(Click-target data)

* Start *

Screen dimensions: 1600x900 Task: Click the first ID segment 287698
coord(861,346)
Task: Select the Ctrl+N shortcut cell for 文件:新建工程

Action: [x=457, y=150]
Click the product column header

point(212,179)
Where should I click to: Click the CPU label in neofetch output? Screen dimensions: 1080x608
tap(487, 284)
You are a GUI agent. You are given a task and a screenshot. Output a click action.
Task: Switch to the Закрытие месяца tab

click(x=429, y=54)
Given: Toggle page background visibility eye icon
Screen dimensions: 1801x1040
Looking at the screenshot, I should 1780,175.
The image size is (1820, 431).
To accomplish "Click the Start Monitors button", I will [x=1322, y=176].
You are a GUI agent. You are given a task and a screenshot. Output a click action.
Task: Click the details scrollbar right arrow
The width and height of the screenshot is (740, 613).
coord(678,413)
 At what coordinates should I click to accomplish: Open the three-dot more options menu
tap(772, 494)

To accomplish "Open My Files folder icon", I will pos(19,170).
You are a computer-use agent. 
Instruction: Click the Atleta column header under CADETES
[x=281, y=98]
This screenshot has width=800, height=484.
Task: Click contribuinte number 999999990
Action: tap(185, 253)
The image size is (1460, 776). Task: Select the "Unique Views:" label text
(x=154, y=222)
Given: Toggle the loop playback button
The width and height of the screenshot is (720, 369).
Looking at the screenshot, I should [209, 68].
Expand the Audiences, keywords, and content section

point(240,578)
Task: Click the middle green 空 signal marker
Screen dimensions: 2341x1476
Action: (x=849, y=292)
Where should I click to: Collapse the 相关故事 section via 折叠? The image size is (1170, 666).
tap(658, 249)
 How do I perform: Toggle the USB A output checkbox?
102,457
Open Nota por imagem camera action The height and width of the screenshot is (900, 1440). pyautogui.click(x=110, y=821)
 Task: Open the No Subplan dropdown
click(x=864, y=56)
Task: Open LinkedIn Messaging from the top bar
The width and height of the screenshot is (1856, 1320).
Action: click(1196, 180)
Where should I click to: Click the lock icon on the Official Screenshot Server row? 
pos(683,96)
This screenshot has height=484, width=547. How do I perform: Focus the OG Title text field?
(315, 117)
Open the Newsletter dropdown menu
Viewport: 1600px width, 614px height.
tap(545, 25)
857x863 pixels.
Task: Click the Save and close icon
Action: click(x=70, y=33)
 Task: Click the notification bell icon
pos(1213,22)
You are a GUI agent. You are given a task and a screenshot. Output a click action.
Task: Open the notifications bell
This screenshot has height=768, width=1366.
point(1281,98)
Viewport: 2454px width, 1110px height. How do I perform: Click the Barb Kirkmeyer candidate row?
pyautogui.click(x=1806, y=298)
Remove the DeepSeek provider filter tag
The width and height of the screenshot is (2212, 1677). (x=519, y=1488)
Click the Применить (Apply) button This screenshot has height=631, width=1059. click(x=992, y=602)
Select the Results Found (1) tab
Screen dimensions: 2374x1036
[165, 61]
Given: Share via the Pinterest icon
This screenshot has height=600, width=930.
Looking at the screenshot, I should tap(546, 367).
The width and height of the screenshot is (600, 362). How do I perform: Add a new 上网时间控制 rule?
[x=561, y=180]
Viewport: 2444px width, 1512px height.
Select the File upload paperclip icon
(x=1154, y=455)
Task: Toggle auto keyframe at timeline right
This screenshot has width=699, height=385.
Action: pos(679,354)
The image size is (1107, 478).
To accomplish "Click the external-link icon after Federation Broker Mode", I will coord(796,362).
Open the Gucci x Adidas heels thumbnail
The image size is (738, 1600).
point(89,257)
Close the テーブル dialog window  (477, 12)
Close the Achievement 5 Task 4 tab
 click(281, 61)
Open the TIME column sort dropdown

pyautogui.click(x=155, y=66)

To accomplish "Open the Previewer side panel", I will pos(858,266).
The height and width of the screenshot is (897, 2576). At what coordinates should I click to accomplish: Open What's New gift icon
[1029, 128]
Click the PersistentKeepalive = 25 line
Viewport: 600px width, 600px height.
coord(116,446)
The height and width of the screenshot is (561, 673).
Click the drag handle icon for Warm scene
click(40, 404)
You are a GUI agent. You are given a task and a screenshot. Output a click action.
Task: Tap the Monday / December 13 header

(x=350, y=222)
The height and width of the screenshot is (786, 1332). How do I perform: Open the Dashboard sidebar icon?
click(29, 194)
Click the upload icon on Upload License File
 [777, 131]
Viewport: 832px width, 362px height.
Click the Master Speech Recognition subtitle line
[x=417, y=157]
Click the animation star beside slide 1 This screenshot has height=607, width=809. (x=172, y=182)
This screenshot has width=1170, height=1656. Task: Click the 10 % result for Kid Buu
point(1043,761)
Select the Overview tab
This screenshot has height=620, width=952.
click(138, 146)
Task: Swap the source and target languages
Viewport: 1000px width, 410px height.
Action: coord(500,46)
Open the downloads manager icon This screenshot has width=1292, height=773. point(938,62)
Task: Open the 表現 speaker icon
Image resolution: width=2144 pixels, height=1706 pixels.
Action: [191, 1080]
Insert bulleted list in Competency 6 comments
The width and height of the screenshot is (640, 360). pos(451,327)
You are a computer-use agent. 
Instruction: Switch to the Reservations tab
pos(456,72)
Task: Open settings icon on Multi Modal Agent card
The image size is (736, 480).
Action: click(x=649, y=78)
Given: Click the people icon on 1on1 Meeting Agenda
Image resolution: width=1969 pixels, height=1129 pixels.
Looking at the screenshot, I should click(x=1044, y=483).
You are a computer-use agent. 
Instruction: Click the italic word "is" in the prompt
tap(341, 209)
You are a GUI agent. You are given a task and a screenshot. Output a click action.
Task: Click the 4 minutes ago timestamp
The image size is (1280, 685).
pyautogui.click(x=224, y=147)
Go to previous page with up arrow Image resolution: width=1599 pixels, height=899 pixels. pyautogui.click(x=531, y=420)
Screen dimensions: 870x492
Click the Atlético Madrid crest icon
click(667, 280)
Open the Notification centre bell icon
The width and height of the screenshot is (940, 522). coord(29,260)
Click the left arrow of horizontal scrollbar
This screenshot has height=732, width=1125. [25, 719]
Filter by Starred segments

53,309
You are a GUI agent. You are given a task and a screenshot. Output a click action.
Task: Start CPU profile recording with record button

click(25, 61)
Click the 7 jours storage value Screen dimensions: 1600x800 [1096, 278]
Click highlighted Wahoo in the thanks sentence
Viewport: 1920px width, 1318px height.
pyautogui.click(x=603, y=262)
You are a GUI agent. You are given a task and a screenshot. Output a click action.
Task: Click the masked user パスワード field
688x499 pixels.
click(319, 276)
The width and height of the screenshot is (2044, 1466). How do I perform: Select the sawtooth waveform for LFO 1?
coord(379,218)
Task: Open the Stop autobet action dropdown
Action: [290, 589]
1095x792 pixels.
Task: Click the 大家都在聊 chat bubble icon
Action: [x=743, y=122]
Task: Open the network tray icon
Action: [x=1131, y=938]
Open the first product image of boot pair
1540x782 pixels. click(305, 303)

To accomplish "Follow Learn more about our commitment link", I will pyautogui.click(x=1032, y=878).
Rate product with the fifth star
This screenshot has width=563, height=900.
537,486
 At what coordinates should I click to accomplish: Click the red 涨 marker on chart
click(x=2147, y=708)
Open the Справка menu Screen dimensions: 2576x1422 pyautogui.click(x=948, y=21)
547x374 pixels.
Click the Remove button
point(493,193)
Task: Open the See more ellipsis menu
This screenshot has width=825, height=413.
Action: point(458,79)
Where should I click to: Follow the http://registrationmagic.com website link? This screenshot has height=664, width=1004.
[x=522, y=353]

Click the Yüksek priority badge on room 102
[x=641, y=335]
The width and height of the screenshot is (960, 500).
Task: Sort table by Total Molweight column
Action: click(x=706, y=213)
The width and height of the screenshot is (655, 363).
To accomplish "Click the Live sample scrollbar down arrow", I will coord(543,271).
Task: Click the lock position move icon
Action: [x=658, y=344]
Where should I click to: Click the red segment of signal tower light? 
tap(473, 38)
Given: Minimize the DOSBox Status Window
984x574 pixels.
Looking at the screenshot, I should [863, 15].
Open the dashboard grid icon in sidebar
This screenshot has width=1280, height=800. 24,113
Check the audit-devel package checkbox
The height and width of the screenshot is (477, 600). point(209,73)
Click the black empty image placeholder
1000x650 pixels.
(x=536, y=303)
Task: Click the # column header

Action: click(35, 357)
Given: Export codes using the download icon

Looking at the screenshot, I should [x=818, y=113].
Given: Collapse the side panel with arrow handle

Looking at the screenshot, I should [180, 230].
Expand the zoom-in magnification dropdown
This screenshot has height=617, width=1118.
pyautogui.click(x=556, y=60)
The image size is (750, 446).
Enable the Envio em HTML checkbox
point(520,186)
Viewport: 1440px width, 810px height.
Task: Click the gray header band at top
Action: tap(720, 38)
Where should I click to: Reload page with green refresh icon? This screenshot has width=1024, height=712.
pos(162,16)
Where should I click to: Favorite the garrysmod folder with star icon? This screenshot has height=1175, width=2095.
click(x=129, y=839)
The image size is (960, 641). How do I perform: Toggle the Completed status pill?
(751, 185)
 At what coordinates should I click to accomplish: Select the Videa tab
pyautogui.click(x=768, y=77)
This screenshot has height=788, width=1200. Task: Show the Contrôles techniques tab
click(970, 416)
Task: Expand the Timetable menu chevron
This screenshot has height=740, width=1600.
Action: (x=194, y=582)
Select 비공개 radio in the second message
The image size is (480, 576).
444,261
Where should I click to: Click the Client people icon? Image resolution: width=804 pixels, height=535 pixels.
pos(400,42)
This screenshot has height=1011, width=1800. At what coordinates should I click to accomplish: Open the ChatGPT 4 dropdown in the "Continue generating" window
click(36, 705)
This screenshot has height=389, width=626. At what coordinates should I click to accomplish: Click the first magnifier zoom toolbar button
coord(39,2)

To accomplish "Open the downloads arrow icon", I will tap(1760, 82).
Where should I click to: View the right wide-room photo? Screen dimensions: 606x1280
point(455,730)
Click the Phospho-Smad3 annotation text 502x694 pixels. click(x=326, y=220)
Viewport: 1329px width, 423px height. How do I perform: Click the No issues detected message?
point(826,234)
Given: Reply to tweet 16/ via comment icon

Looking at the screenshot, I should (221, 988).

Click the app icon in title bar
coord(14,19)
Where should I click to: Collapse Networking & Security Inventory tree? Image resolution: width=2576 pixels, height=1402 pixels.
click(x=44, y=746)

* End *

--- Task instructions ---
Can you write out the data again starting at the line containing "Task: Expand the Timetable menu chevron" and ending at the line containing "pos(400,42)", changing "Timetable" to "Schedule" and leaving everything else the same?

--- Exercise output ---
Task: Expand the Schedule menu chevron
This screenshot has height=740, width=1600.
Action: (x=194, y=582)
Select 비공개 radio in the second message
The image size is (480, 576).
444,261
Where should I click to: Click the Client people icon? Image resolution: width=804 pixels, height=535 pixels.
pos(400,42)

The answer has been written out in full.